DETROIT (WWJ) – Former Detroit mayor Dennis Archer has used his leftover campaign contributions to give back to his community.

The Community Foundation on Thursday announced that the Dennis W. Archer Scholarship Fund has given out more than $100,000 each year since 2001, now surpassing the $1 millon mark.

Recipients of the scholarship money are minority students who are attending either Western Michigan University or Wayne State University — Archer’s alma maters.

Archer, who served as mayor of Detroit from 1994 to 2001, said the idea for the fund was influenced by his own experience of pursuing a higher education while holding down a job.

“For young people who, I understand the need to work 10 or 20 hours a week in order to help yourself get the education that you’re after,” Archer said. “I decided that would be something that I would try to make a difference in.”

The Community Foundation for Southeast Michigan administers the scholarship program.

Dr. M. Roy Wilson, newly elected president of Wayne State University, believes that students deserve all of the help that they can get.

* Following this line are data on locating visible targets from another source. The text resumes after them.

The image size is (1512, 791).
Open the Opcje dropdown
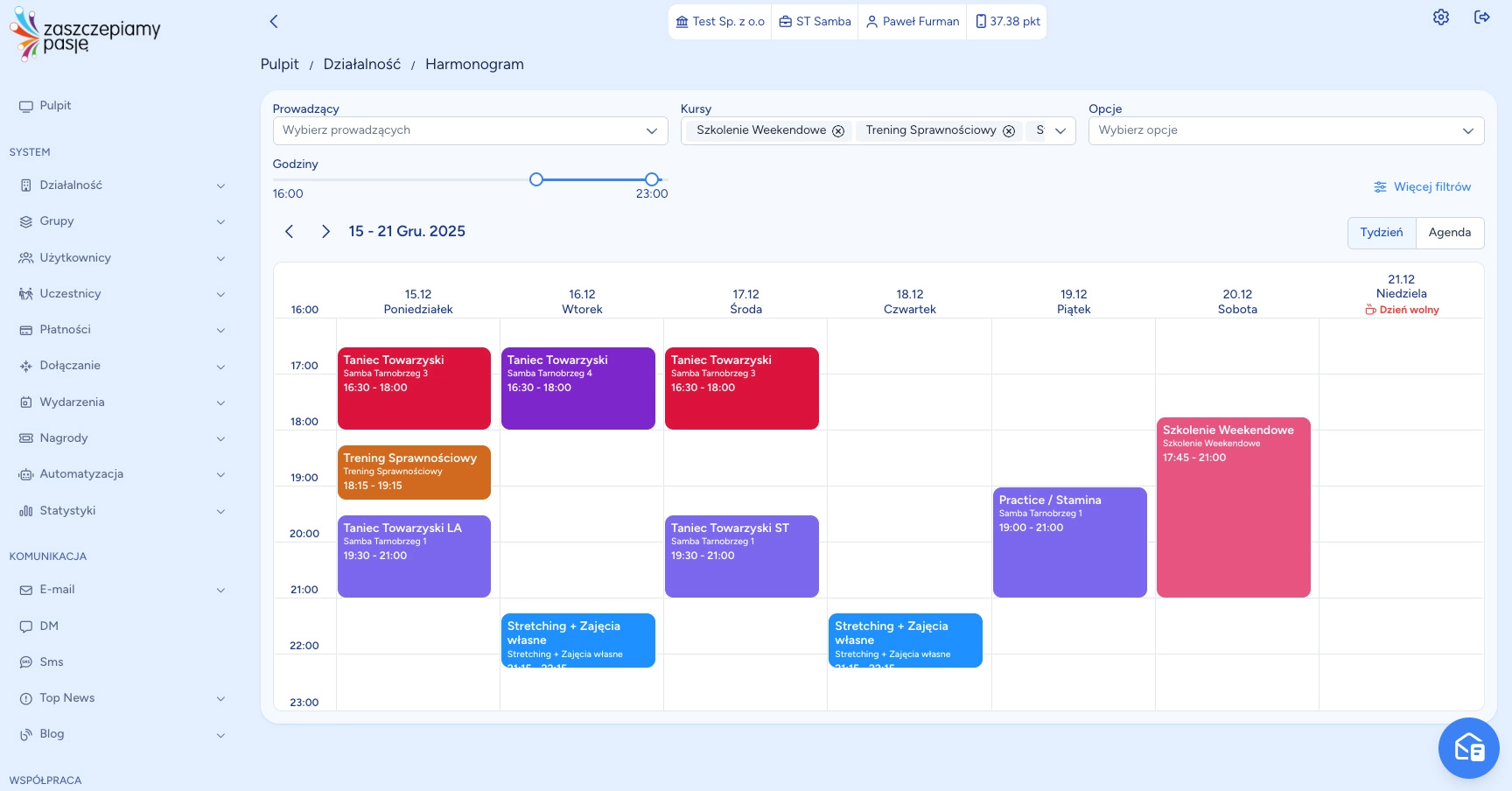[1285, 130]
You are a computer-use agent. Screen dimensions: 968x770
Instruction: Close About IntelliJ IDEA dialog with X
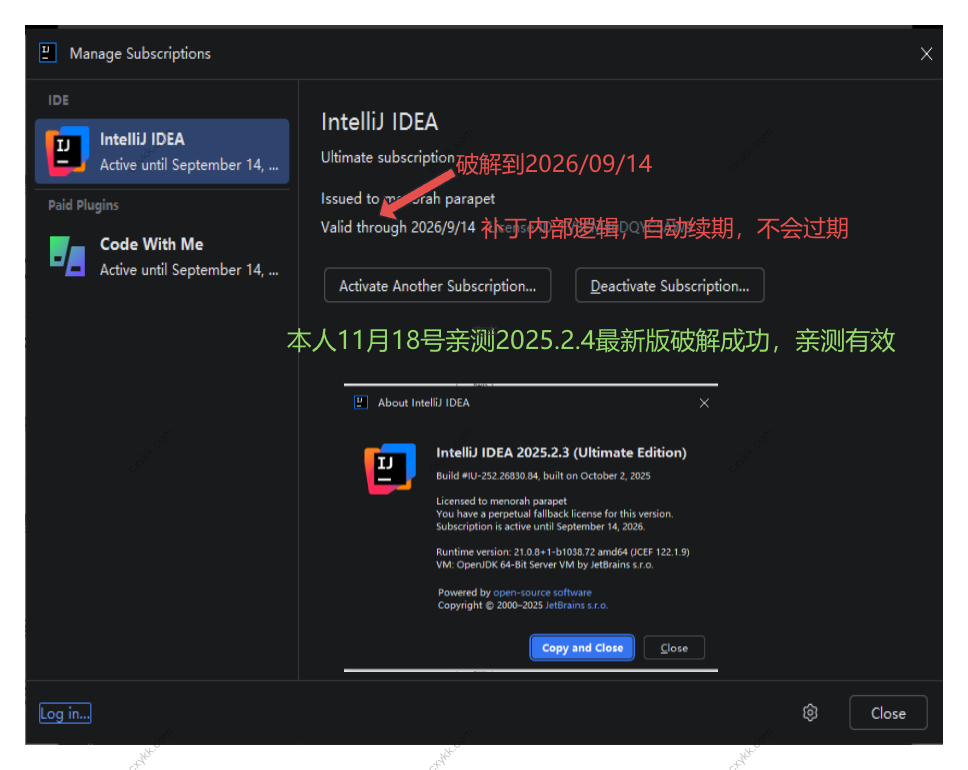[704, 403]
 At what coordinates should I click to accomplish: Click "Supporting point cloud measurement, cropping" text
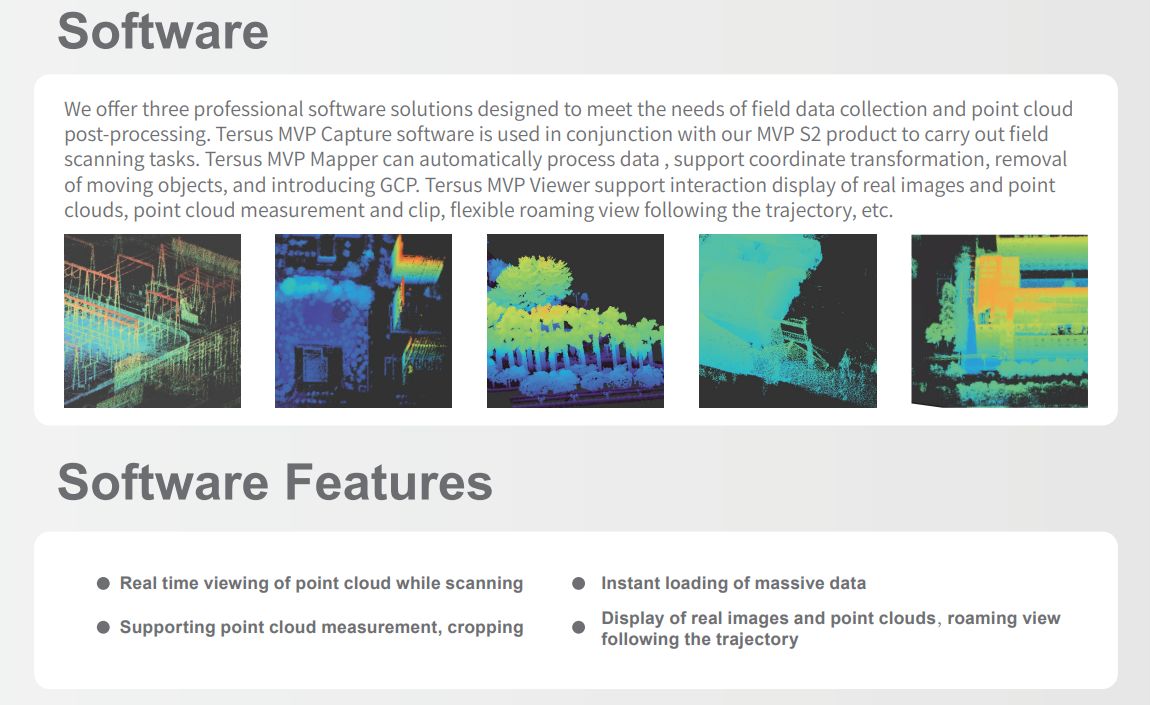(321, 627)
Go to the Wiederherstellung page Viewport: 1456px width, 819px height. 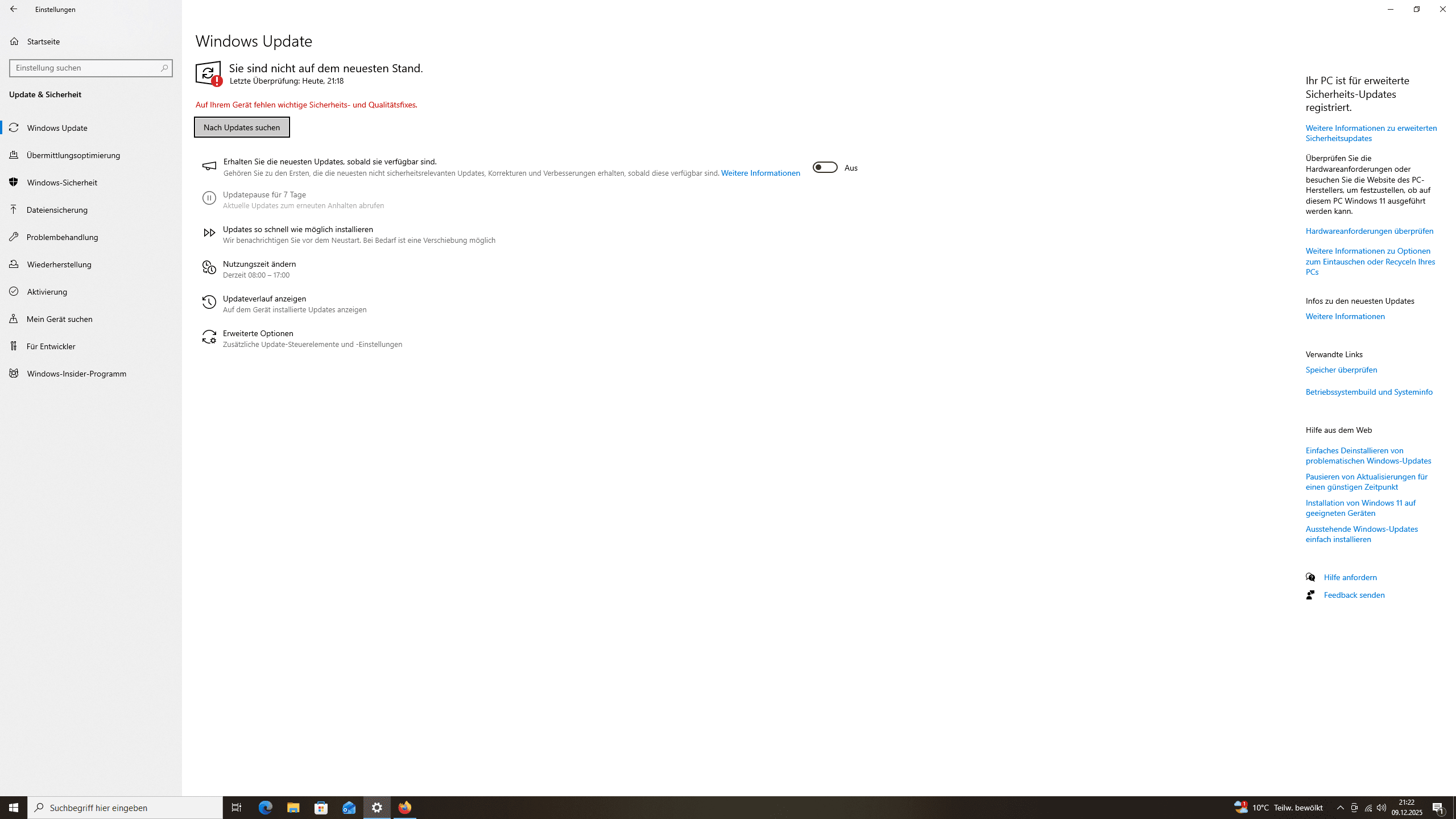(x=59, y=264)
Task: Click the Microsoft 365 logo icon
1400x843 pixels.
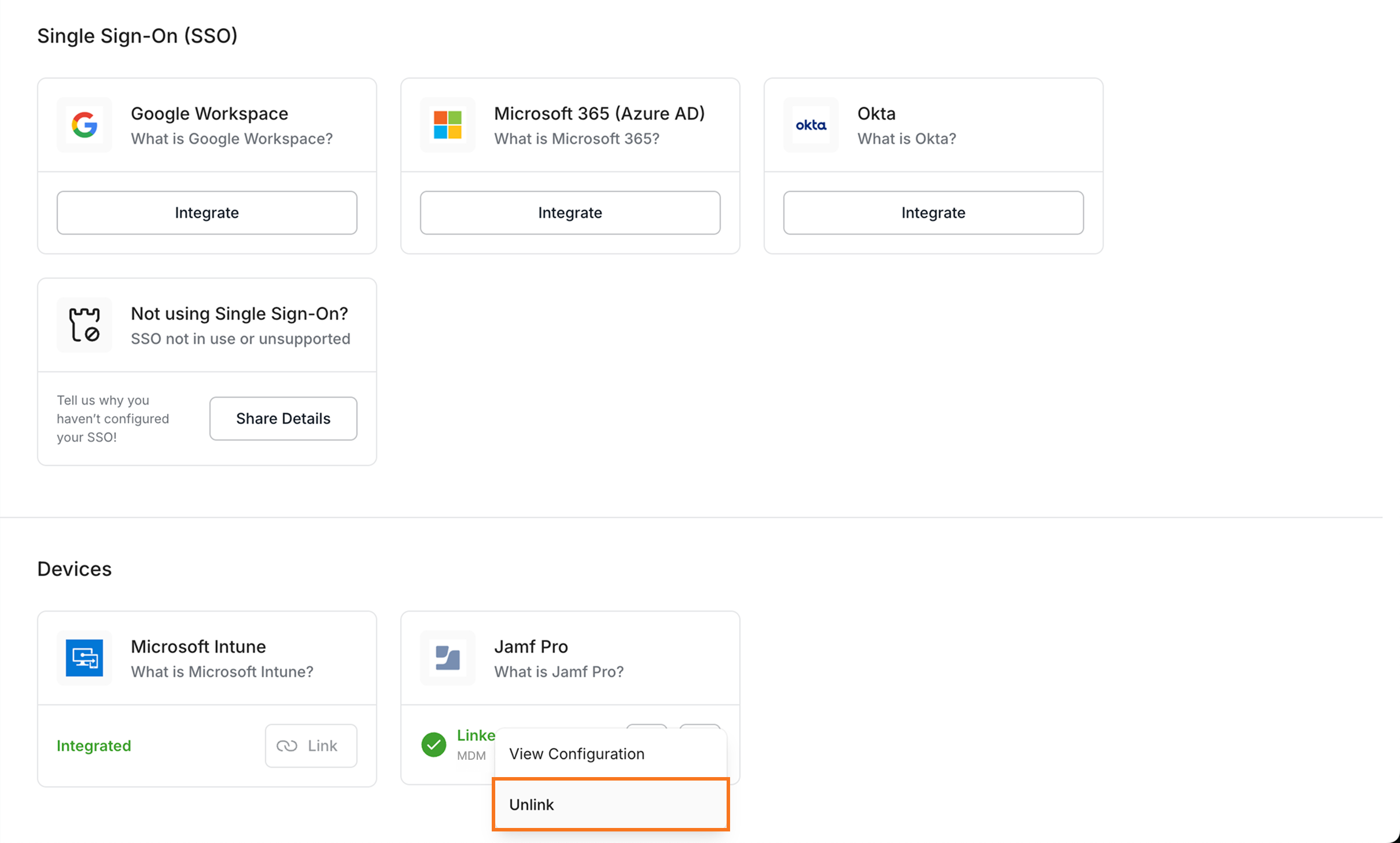Action: (447, 125)
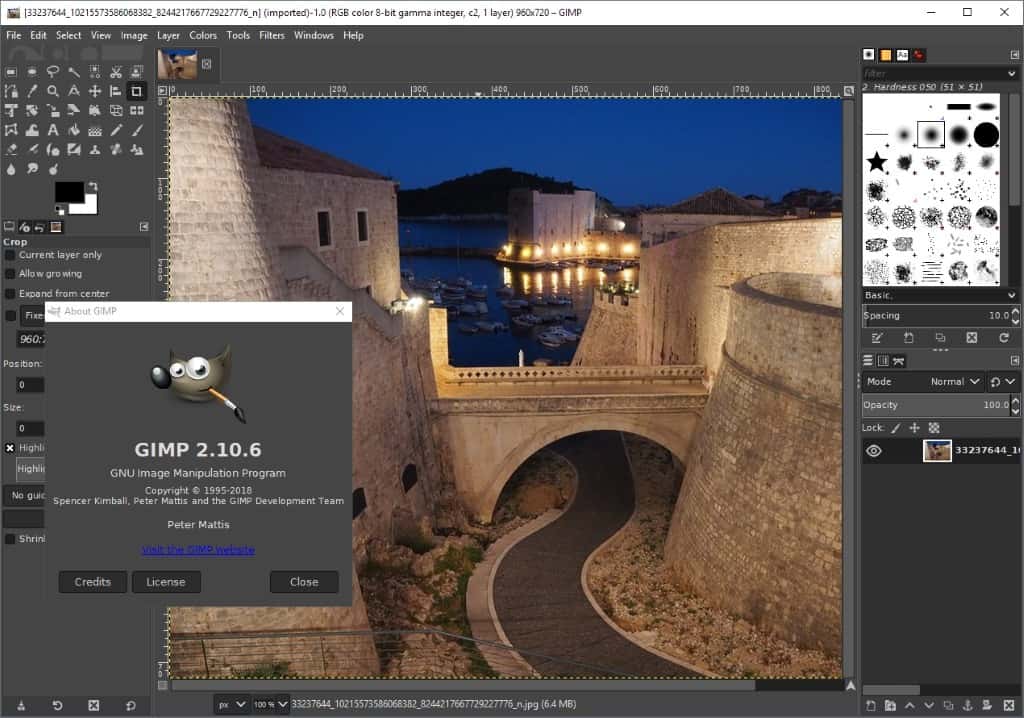This screenshot has height=718, width=1024.
Task: Click the black foreground color swatch
Action: [x=70, y=191]
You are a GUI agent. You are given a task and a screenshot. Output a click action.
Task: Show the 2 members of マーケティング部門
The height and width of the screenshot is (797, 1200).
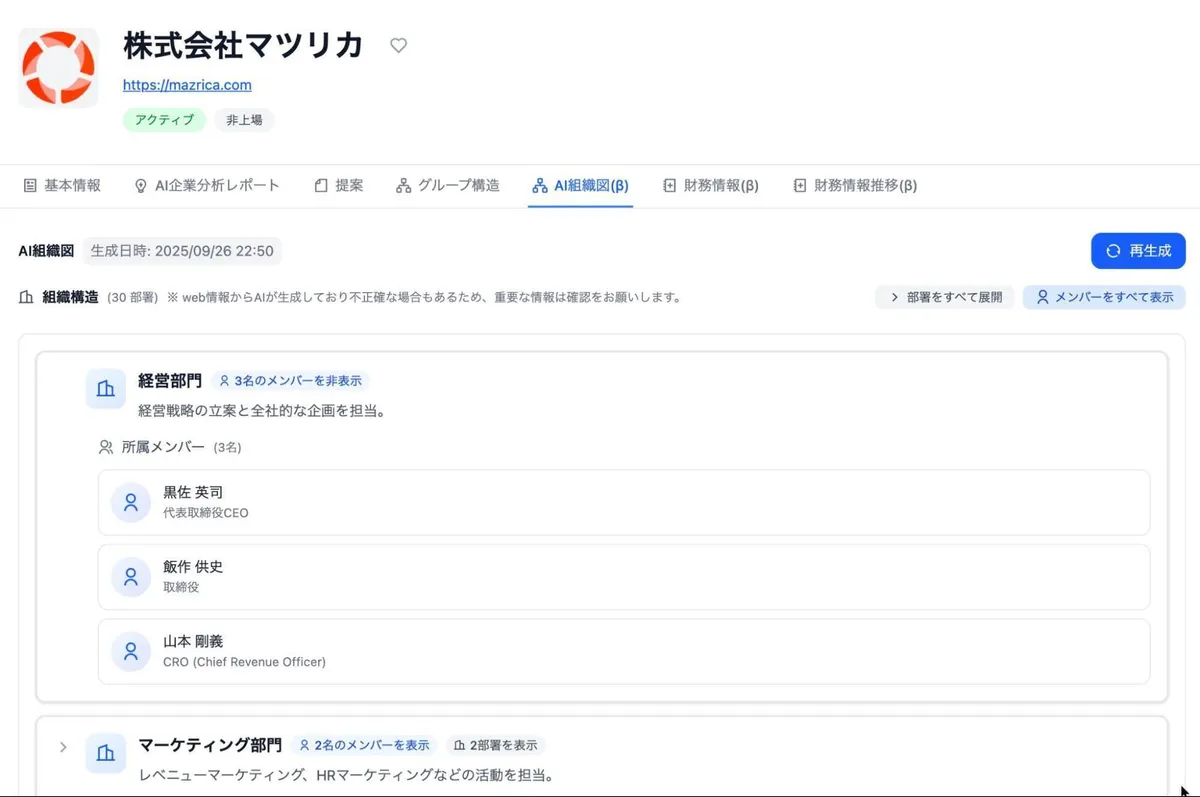point(364,745)
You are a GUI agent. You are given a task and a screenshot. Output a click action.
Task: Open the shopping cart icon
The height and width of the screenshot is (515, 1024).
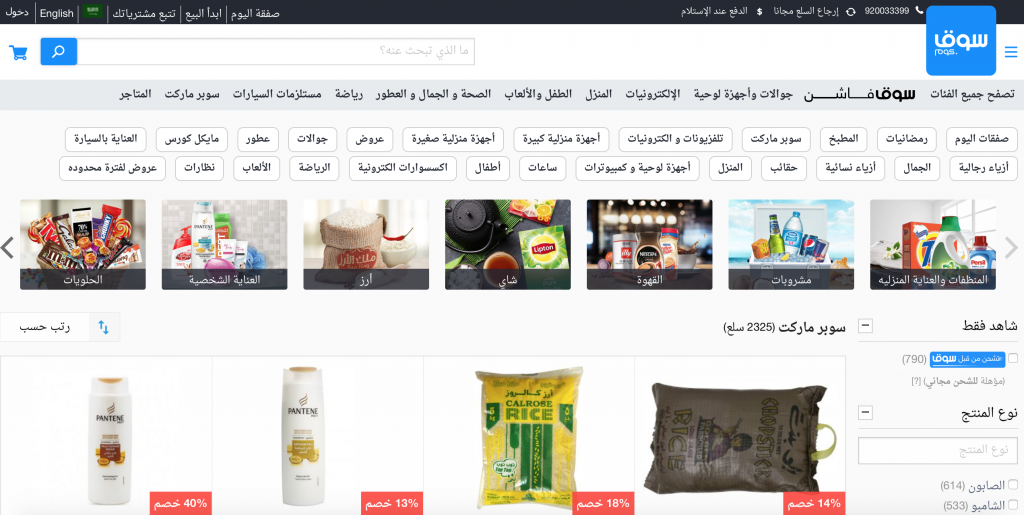[x=18, y=52]
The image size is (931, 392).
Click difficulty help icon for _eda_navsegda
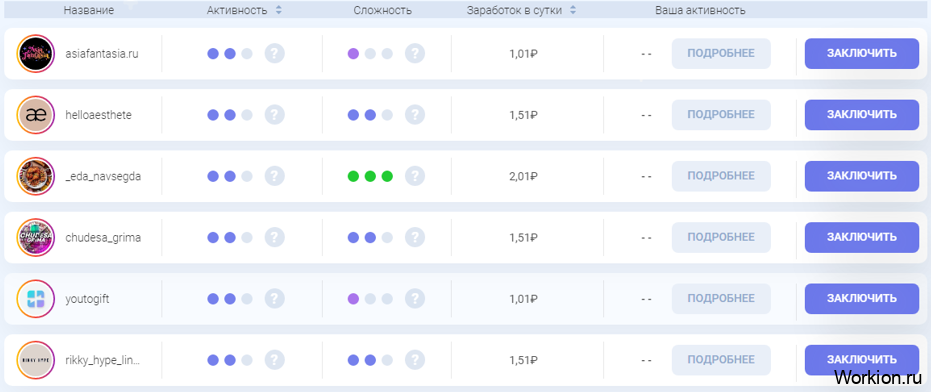[x=415, y=176]
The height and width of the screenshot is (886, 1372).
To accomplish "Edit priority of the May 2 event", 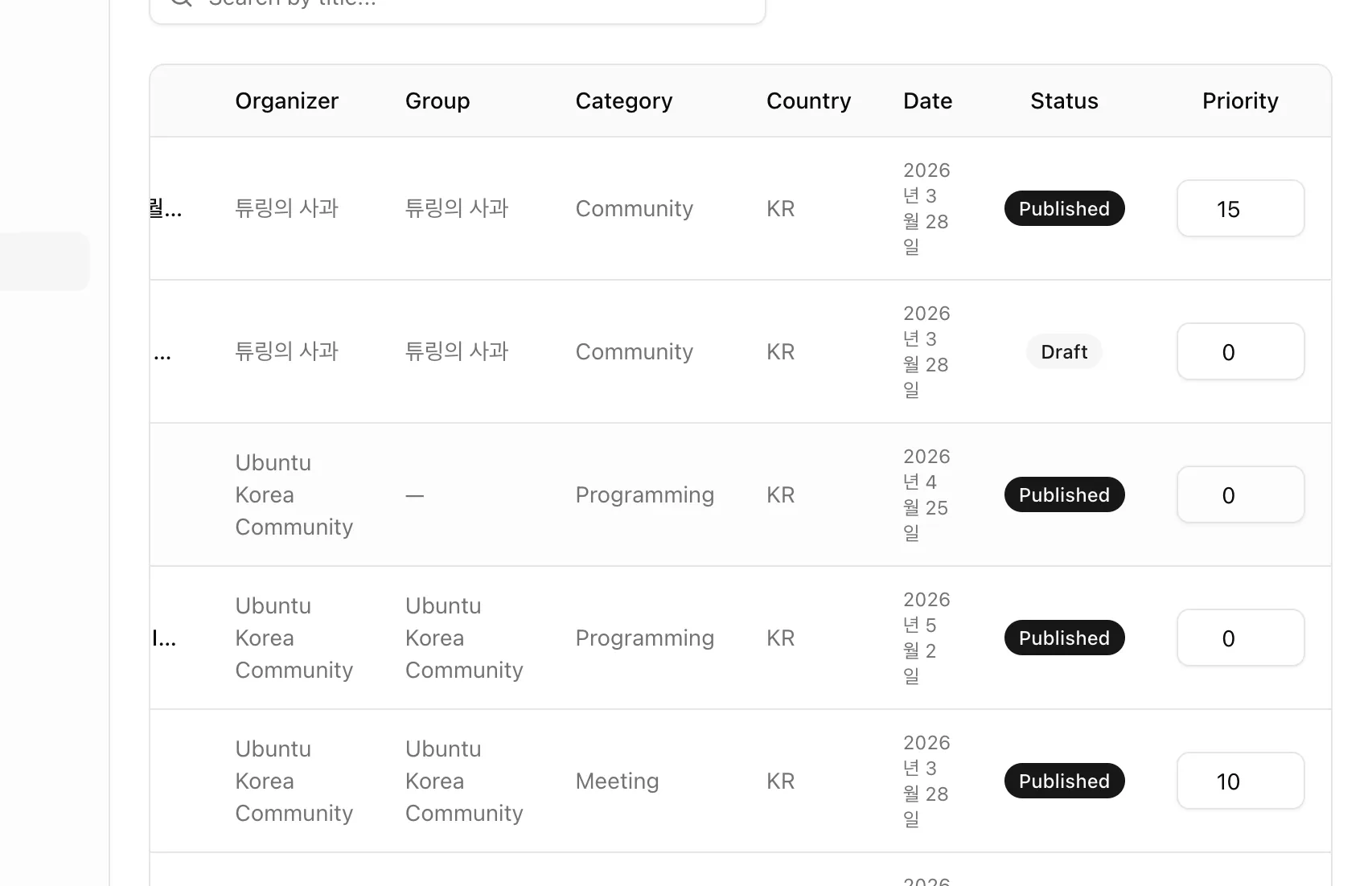I will click(x=1239, y=638).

“I’ve begun to think that this is the most effective use of money that we can do,” Wilson said. “In my six weeks here, I’ve really come to appreciate the difficulty that many students have, where just a few dollars makes a big, big difference. It can mean the difference of whether they stay in school, whether they don’t stay in school, whether they can get books or not, or live in student housing.”

The cost of attending and living on Wayne State’s campus is averaged at $22,582 per year with Western Michigan’s at $25,985 in 2012. According to and The College Board, over 37 percent of students attending Wayne State are considered minority students and would be eligible for the scholarship, while 22 percent would be eligible at Western Michigan.

The number of graduates from Wayne State who found full-time employment within six months of graduation was at 75 percent in 2011, while Western Michigan reached just 52 percent.

Archer, a 1965 graduate of Western Michigan, hopes to see the scholarship funds eventually increase to $2 million.